Anthony Quayle came to Knoxville in spring 1974, through a partnership with the Kennedy Center, starring in Henry Denker’s The Headhunters, which rehearsed and opened at the Clarence Brown Theatre and then moved on to the Kennedy Center’s Eisenhower Theatre. Quayle was appointed as professor in theatre in 1974. He taught classes as an artist in residence and served as artistic director of the Clarence Brown Company—a professional theatre company in residence at UT. He played in Everyman the same year.
In 1975 he directed and played the title role in MacBeth. At a Monday night performance, tomatoes and an onion were thrown from the audience, and Quayle called the event “in the theatrical tradition,” telling the audience at the end of the play that in the nineteenth century during a performance of Macbeth, an actor named McCready had had half a sheep thrown at him. The culprit in the UT vegetable throwing was escorted from the theatre, and the play was not interrupted.
In 1976 Quayle played Rip in Rip Van Winkle as part of the American Bicentennial Theatre Program, and in summer 1977 he and Mary Martin opened Do You Turn Somersaults at the Clarence Brown Theatre before the play went to the Kennedy Center and then to Broadway.

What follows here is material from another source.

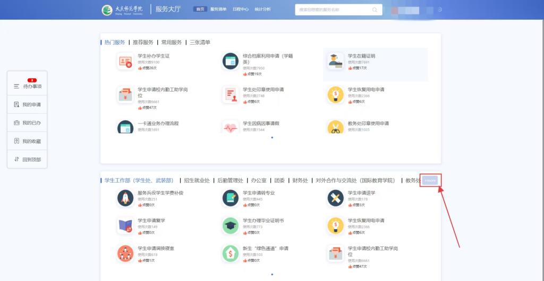Click the 教务处印章使用申请 scissors icon
The image size is (544, 281).
pos(335,127)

From 1948 to 1956, Quayle directed the Shakespeare Memorial Theatre and laid the foundation for the creation of the Royal Shakespeare Company. His own Shakespearian roles included Falstaff, Othello, and Henry VIII. He was nominated for an Academy Award for Best Supporting Actor in 1969 for his role as Cardinal Wolsey in Anne of the Thousand Days. He made his Broadway debut in The Country Wife in 1936. Thirty-four years later, he won critical acclaim and a Drama Desk Award for his starring role in the highly successful Anthony Shaffer play Sleuth. He was knighted in 1985.